Should I eat the kids? When to care for, abandon, or eat your offspring

Nov 21, 2007
Should I eat the kids? When to care for, abandon, or eat your offspring
Caring females such as wolf spiders often consume their young.

It is difficult to see how filial cannibalism, the consumption of one’s own offspring, can be an adaptive evolutionary strategy. It is, however, common in many animals, and surprisingly is often coupled with parental care, according to a report published by Oxford University Zoologist Dr Michael Bonsall, and Hope Klug from the University of Florida, in this month’s American Naturalist.

Funded by the Royal Society and the National Science Foundation, “When to care for, abandon, or eat your offspring: the evolution of parental care and filial cannibalism,” highlights the potential importance of a range of factors in the evolution of filial cannibalism using a mathematical model of analysis.

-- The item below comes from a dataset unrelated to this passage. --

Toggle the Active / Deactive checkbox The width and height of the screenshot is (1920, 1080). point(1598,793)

It is potentially affected by the ability to selectively consume lower quality offspring, preferences associated with mate choice, density-mediated survival, and population dynamics.

Professor Michael Bonsall, a Royal Society Research Fellow and University Lecturer in Mathematical Biology at Oxford University, said: ‘This sort of behaviour - cannibalising your offspring - is widespread amongst different animal groups. We show that there is not a single benefit to eating your offspring, and it depends on several factors and explanations.’

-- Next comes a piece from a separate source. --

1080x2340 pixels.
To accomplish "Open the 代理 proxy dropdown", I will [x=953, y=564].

Caring females such as the bank vole, the house finch, and the wolf spider often consume their young, and both parents of the burying beetle are known to consume some of their offspring. Filial cannibalism has also been well documented in fish species with paternal care during the egg stage.

It was previously thought that energetic need alone is the primary factor leading to filial cannibalism, in that a caring parent gains energy and nutrients from consuming its offspring, which are then reinvested into future reproductive events. However, the researchers found that a reduction in brood size reduces anticipated competition and thus affects survival of the remaining offspring.

The ability to abandon or consume offspring during the course of parental care can actually help the evolution of parent care. An analysis of the evolutionary dynamics of offspring abandonment, filial cannibalism, and parental care illustrates that these behaviours have the potential to coexist.